Mitochondrial Damage and Aflatoxins
Damage to mitochondria can lead to mitochondrial diseases and may be responsible for aging mechanisms. The damage can be to mitochondrial DNA (adducts and mutations), mitochondrial membranes and increased cell death (apoptosis), as well as disruption of energy production (production of ATP) (Wallace, 1997; Thrasher, 2000).
Aflatoxin B1 preferentially attacks mitochondrial DNA (mitDNA) during hepato-carcinogenesis vs nuclear DNA (Niranjan et al, 1982, 1986). MitDNA is protected in aflatoxicosis resistant rodents from DNA adducts that effect mitochondrial transcription and translation (Meki et al, 2002). The mycotoxin alters energy-linked functions of ADP phosphorylation and FAD- and NAD-linked oxidizing substrates (Sajan, 1986) and a-ketoglutarate-succinate cytochrome reductases (Obasi, 2002). It causes ultrastructural changes in mitochondria (Shanks et al, 1986; Rainbow et al, 1994);and also induces mitochondrial directed apoptosis (Pasupathy et al, 1999; Meki et al, 2001; Baron et al, 2000).

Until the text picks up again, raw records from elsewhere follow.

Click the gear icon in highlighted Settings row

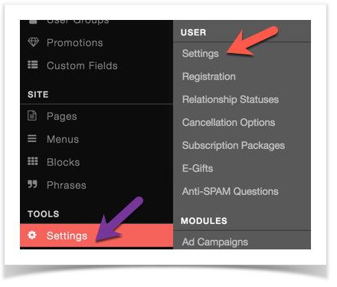click(x=32, y=235)
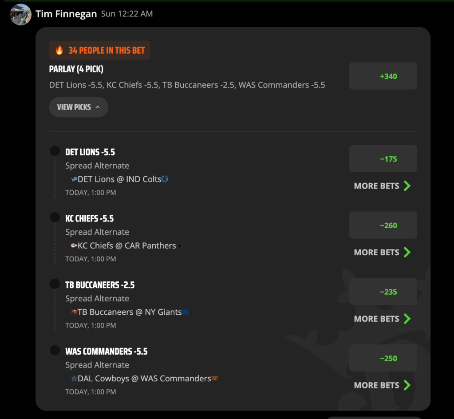Screen dimensions: 454x419
Task: Click the Tampa Bay Buccaneers flag logo
Action: click(74, 312)
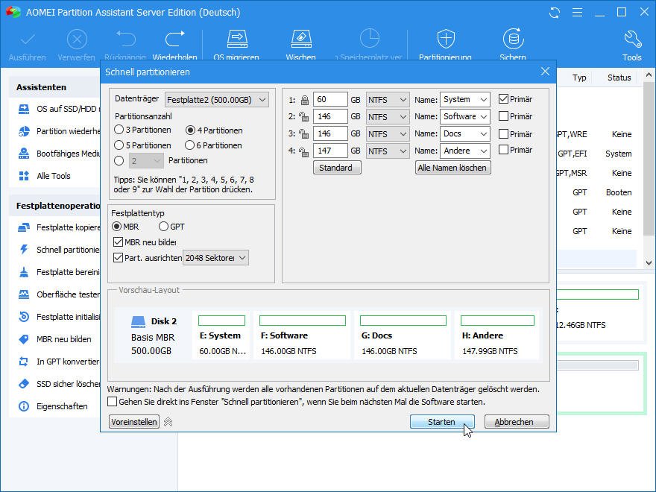Uncheck the MBR neu bilden checkbox
This screenshot has height=492, width=656.
(x=119, y=242)
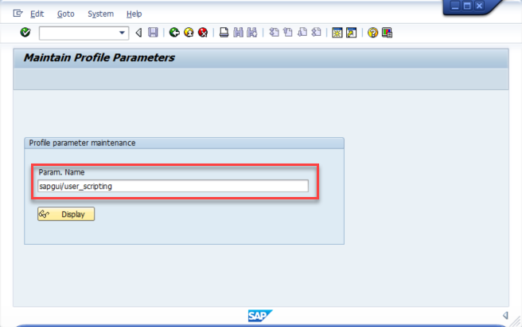This screenshot has height=327, width=522.
Task: Open Help via yellow question mark icon
Action: [x=372, y=33]
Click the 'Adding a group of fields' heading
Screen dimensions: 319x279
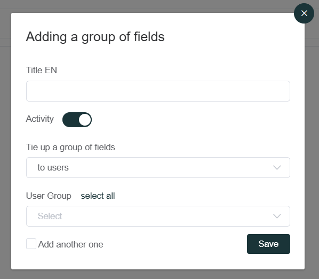pyautogui.click(x=95, y=37)
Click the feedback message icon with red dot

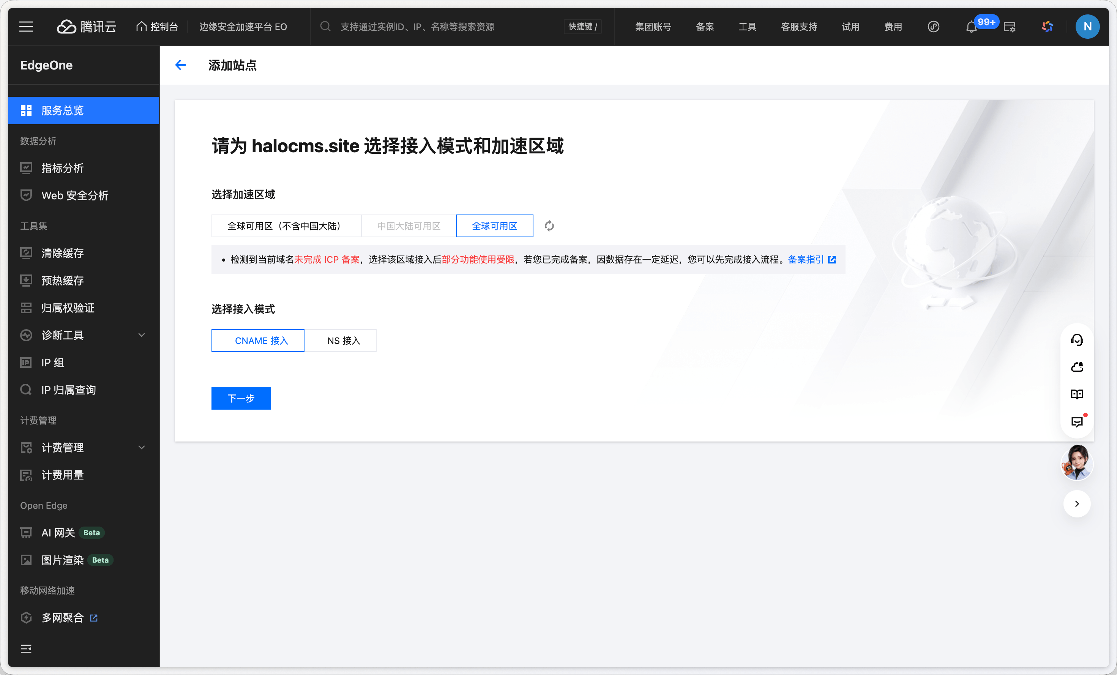click(x=1077, y=422)

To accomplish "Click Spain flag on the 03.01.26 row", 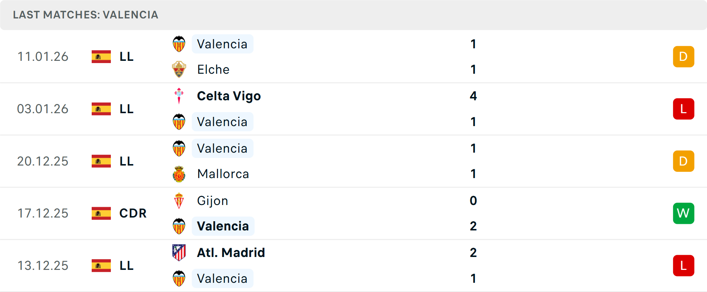I will [101, 109].
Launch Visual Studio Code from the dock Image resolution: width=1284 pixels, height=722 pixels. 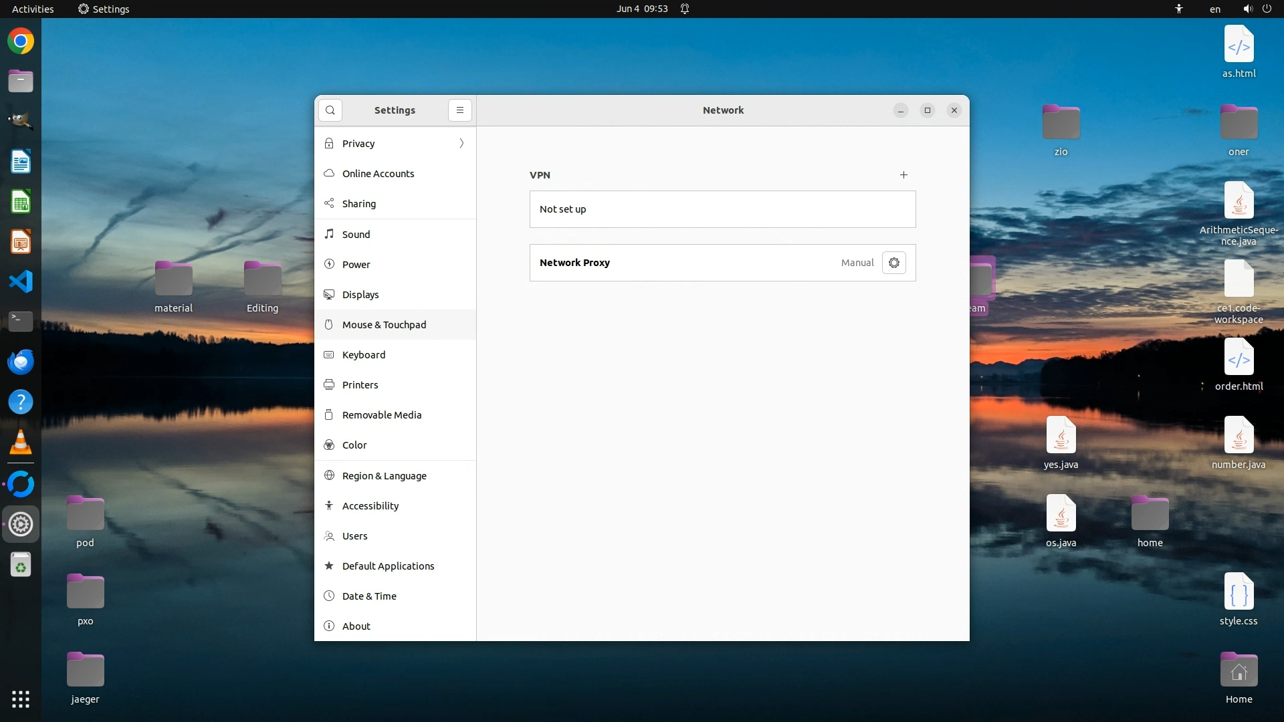(x=21, y=281)
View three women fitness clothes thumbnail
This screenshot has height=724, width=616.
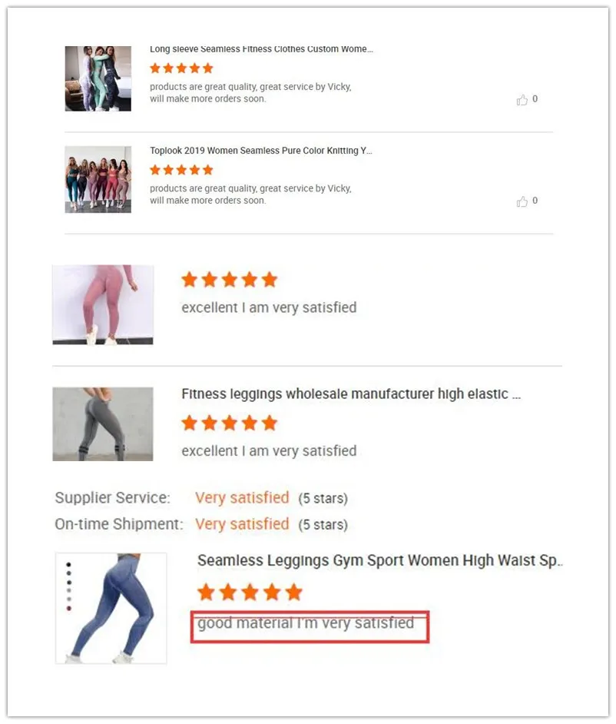(x=98, y=78)
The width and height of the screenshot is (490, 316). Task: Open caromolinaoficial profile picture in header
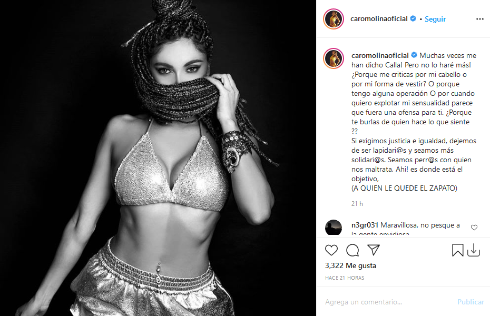click(x=334, y=19)
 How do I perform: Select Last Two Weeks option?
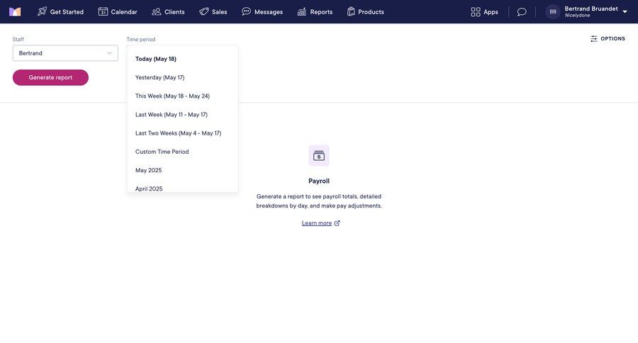(178, 133)
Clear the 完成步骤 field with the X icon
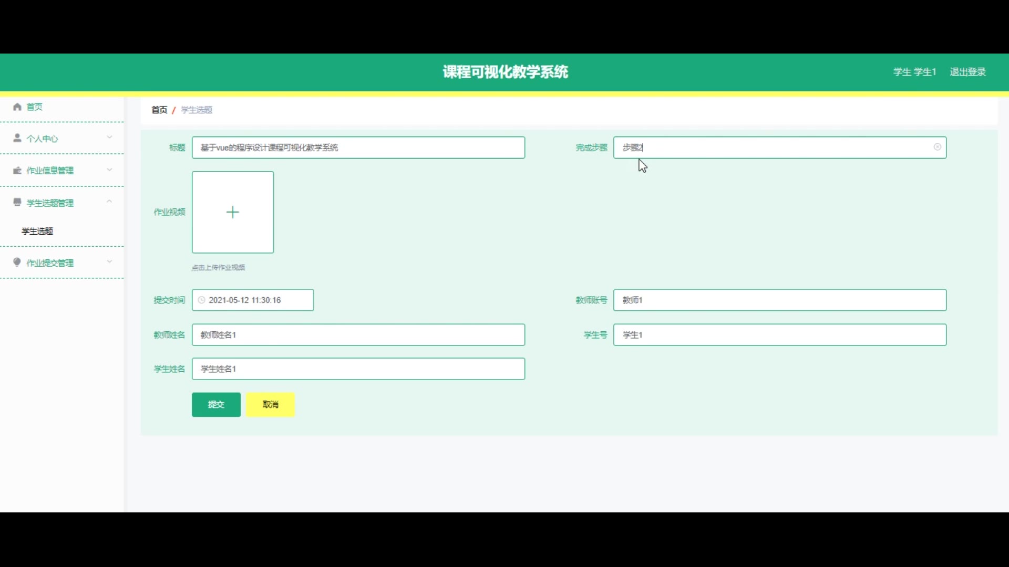 (x=937, y=147)
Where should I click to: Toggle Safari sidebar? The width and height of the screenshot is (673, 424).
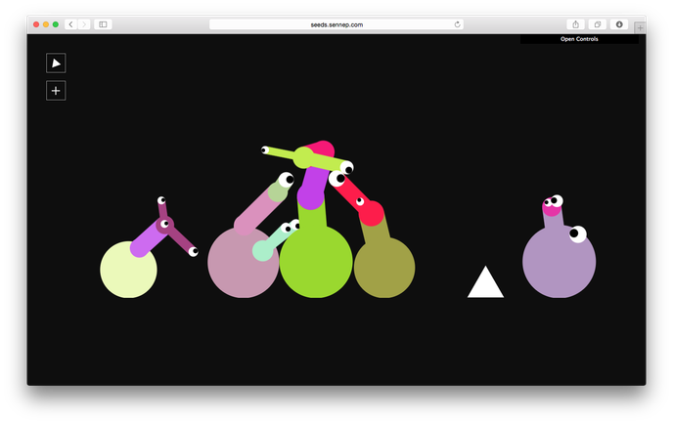(103, 23)
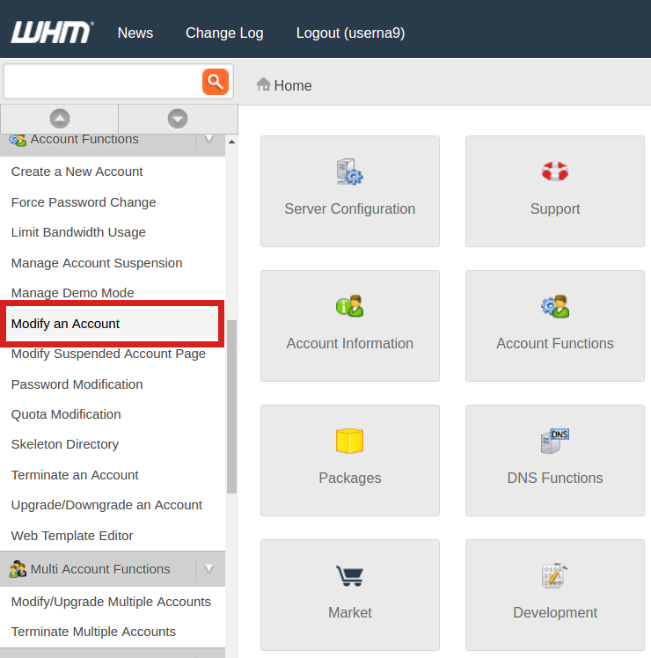This screenshot has height=658, width=651.
Task: Collapse the Multi Account Functions section arrow
Action: 209,569
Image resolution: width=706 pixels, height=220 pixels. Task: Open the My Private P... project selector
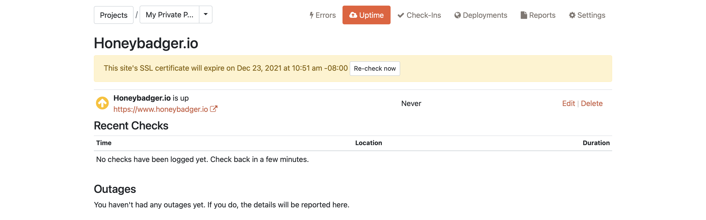(x=169, y=15)

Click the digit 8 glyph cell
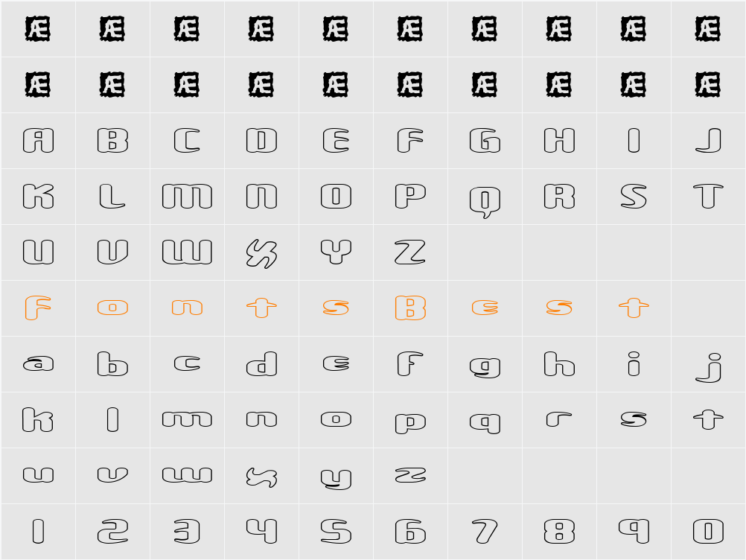point(560,532)
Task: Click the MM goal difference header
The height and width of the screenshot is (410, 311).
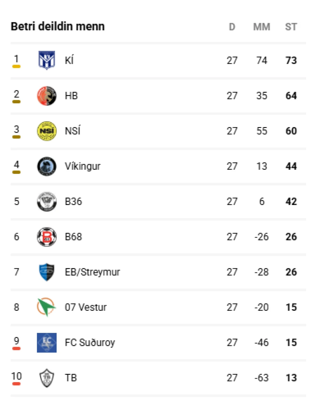Action: pyautogui.click(x=261, y=27)
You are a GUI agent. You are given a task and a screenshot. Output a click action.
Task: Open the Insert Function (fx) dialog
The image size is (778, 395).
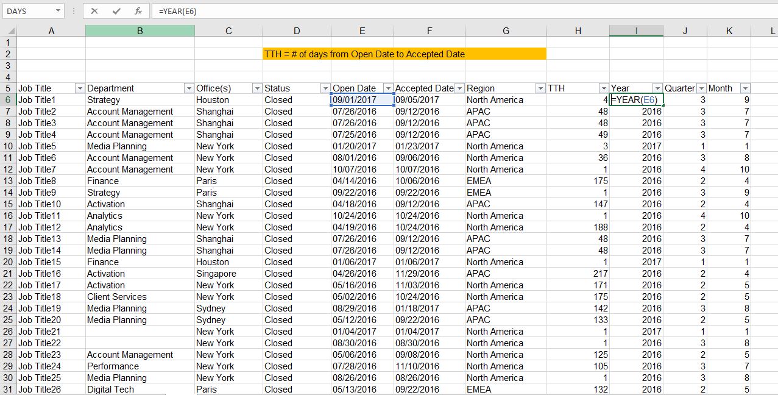pyautogui.click(x=138, y=11)
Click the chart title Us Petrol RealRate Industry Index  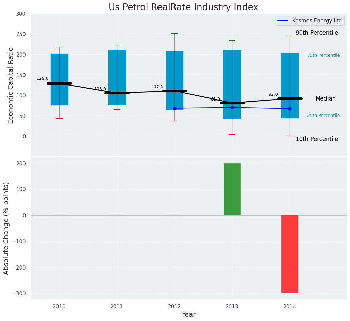183,7
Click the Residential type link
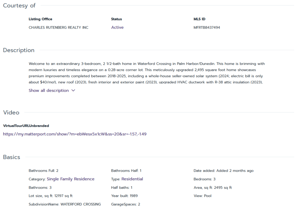The image size is (296, 216). click(x=132, y=179)
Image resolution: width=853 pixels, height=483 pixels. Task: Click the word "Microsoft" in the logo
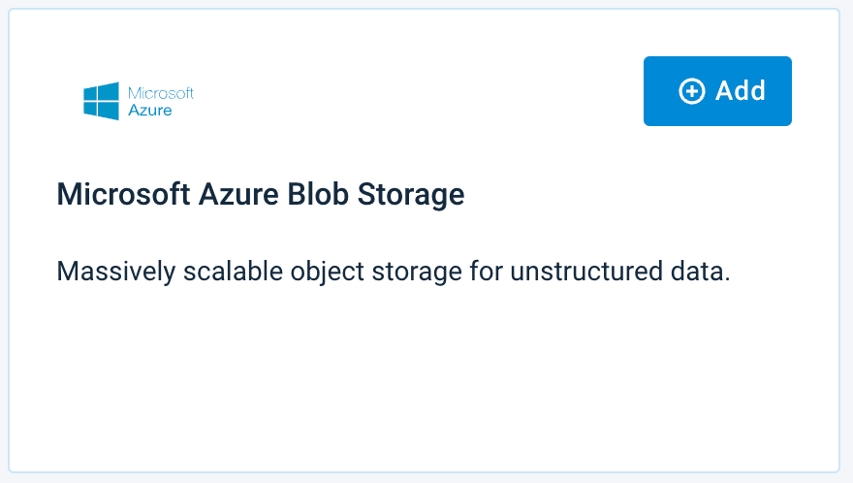[161, 93]
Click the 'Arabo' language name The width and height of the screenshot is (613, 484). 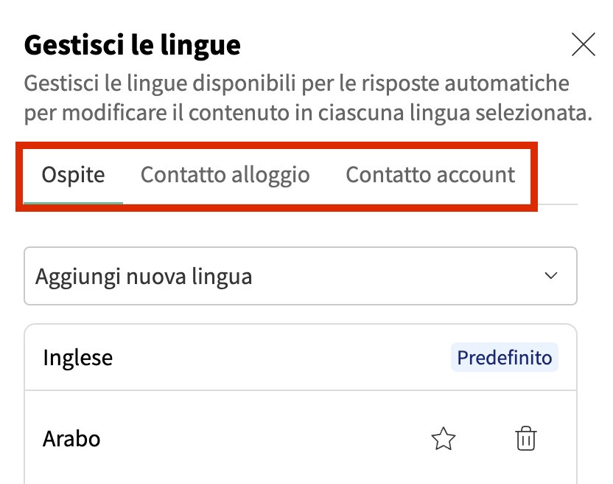pos(71,439)
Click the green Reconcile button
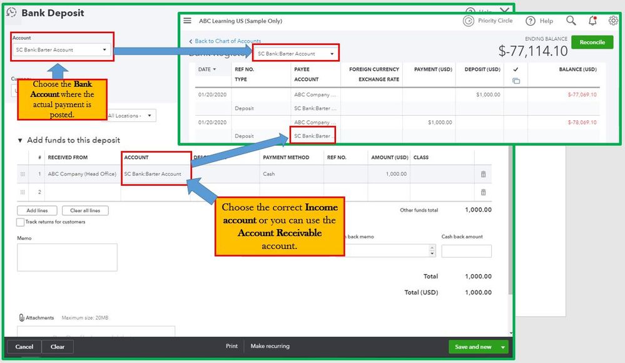625x363 pixels. (592, 43)
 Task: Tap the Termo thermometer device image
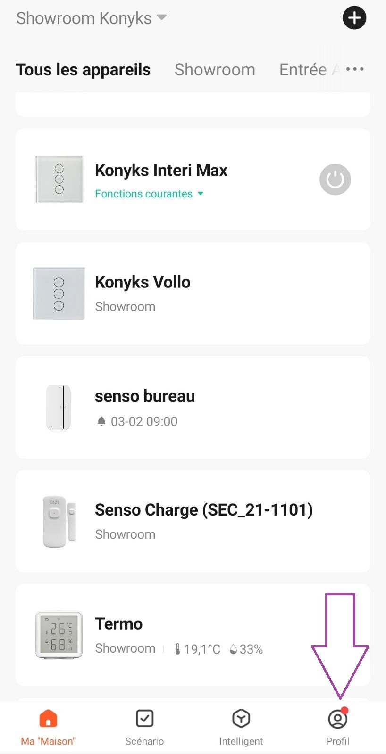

Thus, disruption of mitochondria may well lead to dysfunction of various organs and concomitant symptoms that escape standard medical diagnostics. For example, it is believed that certain mitochondrial diseases result from the ability of the nucleus to detect energetic deficits in its area. The nucleus attempts to compensate for the power shortages (e.g., lack of ATP) by triggering the replication of any nearby mitochondria. Unfortunately, this response promotes replication of the very mitochondria that are causing the local energy shortage, further aggravating the problem (see Wallace, 1997 for further detailed information).